**SELECTED EXTRACT:**

Matthew Chapter 26:36-45
Here is the final update. Once again, apologies for the confusion!
We have left the Last Supper and come into the Garden of Gethsemane. My suspicion is that there won’t be a lot of long theological discussions, but I’ve been wrong about stuff like that before.
36 Τότε ἔρχεται μετ’ αὐτῶν ὁ Ἰησοῦς εἰς χωρίον λεγόμενον Γεθσημανί, καὶ λέγει τοῖς μαθηταῖς, Καθίσατε αὐτοῦ ἕως [οὗ] ἀπελθὼν ἐκεῖ προσεύξωμαι.
37 καὶ παραλαβὼν τὸν Πέτρον καὶ τοὺς δύο υἱοὺς Ζεβεδαίου ἤρξατο λυπεῖσθαι καὶ ἀδημονεῖν.
38τότε λέγει αὐτοῖς, Περίλυπός ἐστιν ἡ ψυχή μου ἕως θανάτου: μείνατε ὧδε καὶ γρηγορεῖτε μετ’ ἐμοῦ.
Then they came with Jesus to the Garden called Gethsemane, and he said to his disciples, “Sit yourself while I going away over there will pray”. (37) And taking Peter and the two sons of Zebedee he began to be anguished and grieved. (38) Then he sad to the, “Surrounded is my soul with grief unto death. Remain here and keep watch with me”.

**PROBLEMS TO WORK ON:**
A: Answer these questions using the Gethsemane post:
(i) What place does the writer say they have come into after leaving the Last Supper?
(ii) In the English rendering of verse 37, whom does Jesus take along?
(iii) In the English rendering of verse 38, what does Jesus ask them to do besides remain here?
B: Write out the part of the Gethsemane post starting at "Matthew Chapter 26:36-45" and ending at "λυπεῖσθαι καὶ ἀδημονεῖν.", word for word.
The records come from a separate source.

**LISTED RECORDS:**
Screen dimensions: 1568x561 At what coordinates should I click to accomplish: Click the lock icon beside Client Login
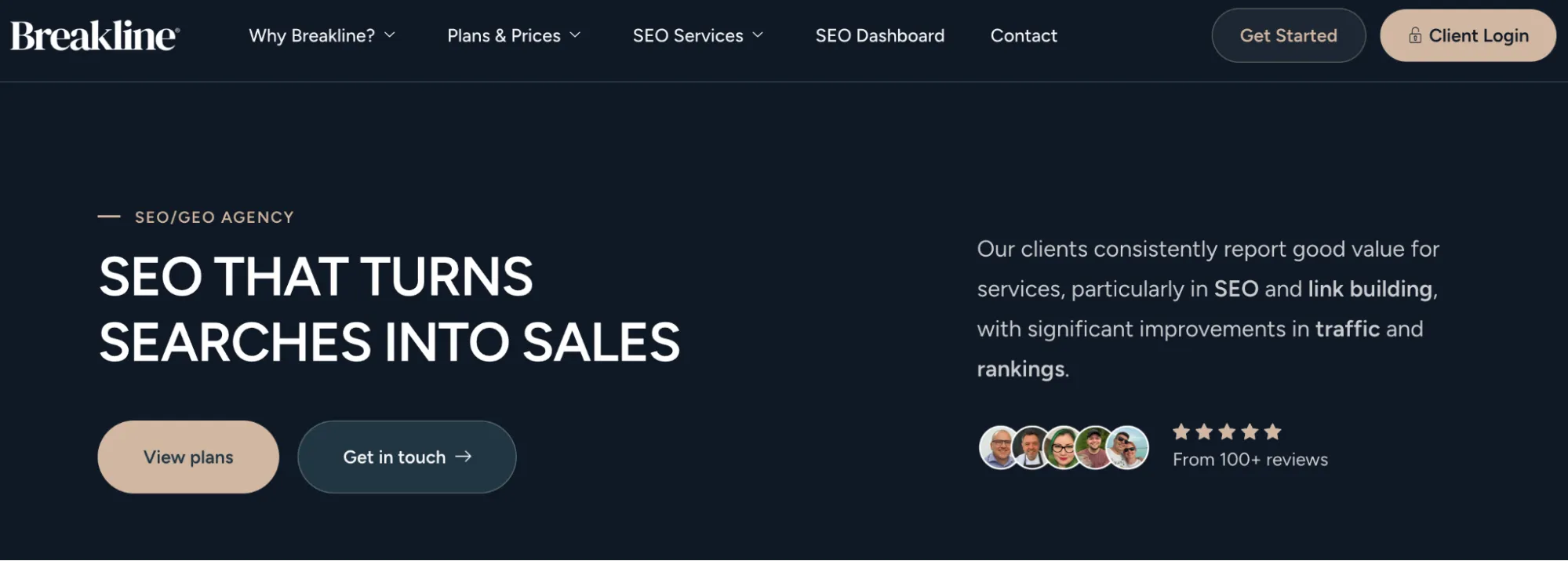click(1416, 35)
==
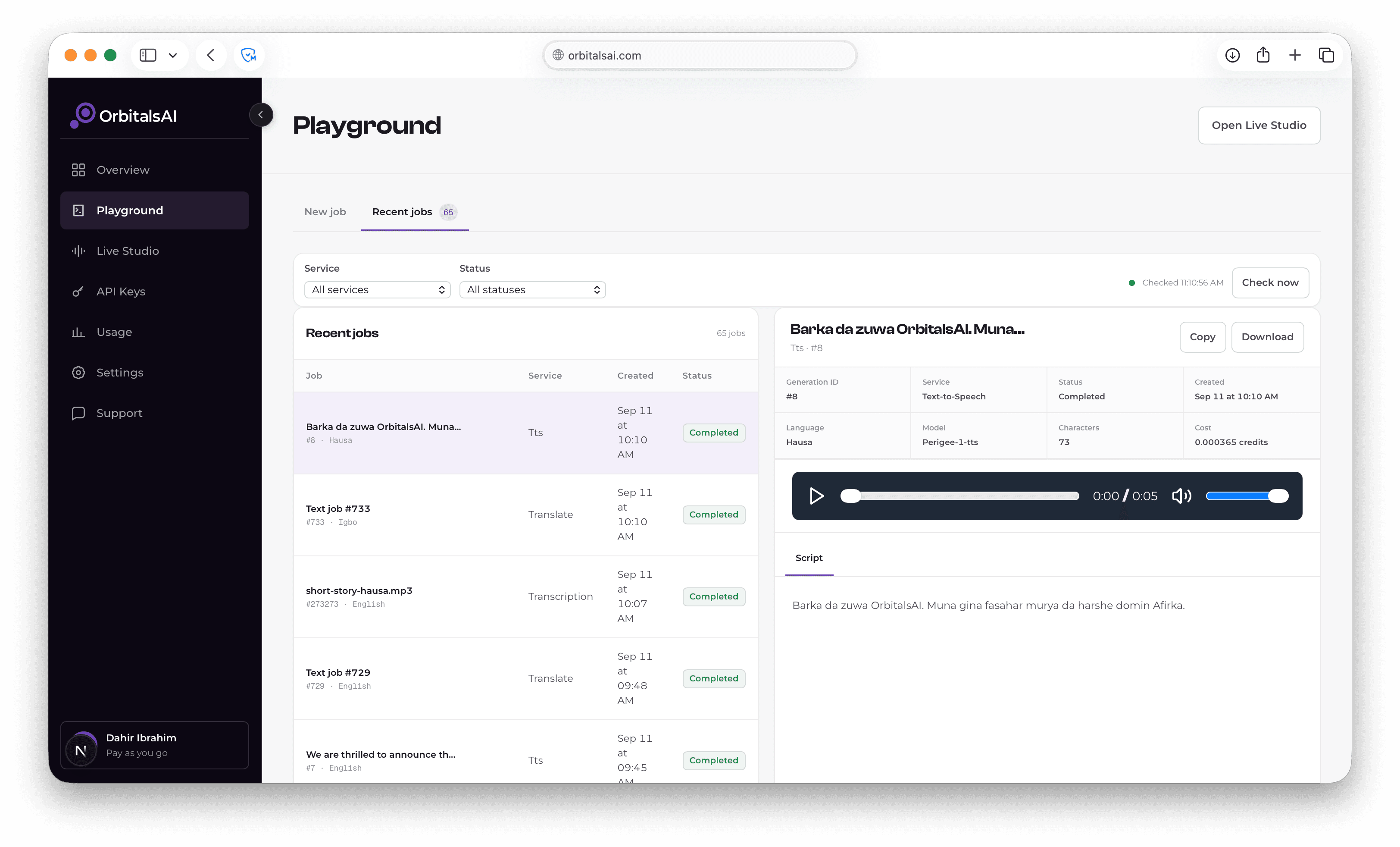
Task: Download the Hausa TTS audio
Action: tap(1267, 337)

**IN RESPONSE:**
A:
(i) The Garden of Gethsemane
(ii) Peter and the two sons of Zebedee
(iii) Keep watch with him

B:
Matthew Chapter 26:36-45
Here is the final update. Once again, apologies for the confusion!
We have left the Last Supper and come into the Garden of Gethsemane. My suspicion is that there won’t be a lot of long theological discussions, but I’ve been wrong about stuff like that before.
36 Τότε ἔρχεται μετ’ αὐτῶν ὁ Ἰησοῦς εἰς χωρίον λεγόμενον Γεθσημανί, καὶ λέγει τοῖς μαθηταῖς, Καθίσατε αὐτοῦ ἕως [οὗ] ἀπελθὼν ἐκεῖ προσεύξωμαι.
37 καὶ παραλαβὼν τὸν Πέτρον καὶ τοὺς δύο υἱοὺς Ζεβεδαίου ἤρξατο λυπεῖσθαι καὶ ἀδημονεῖν.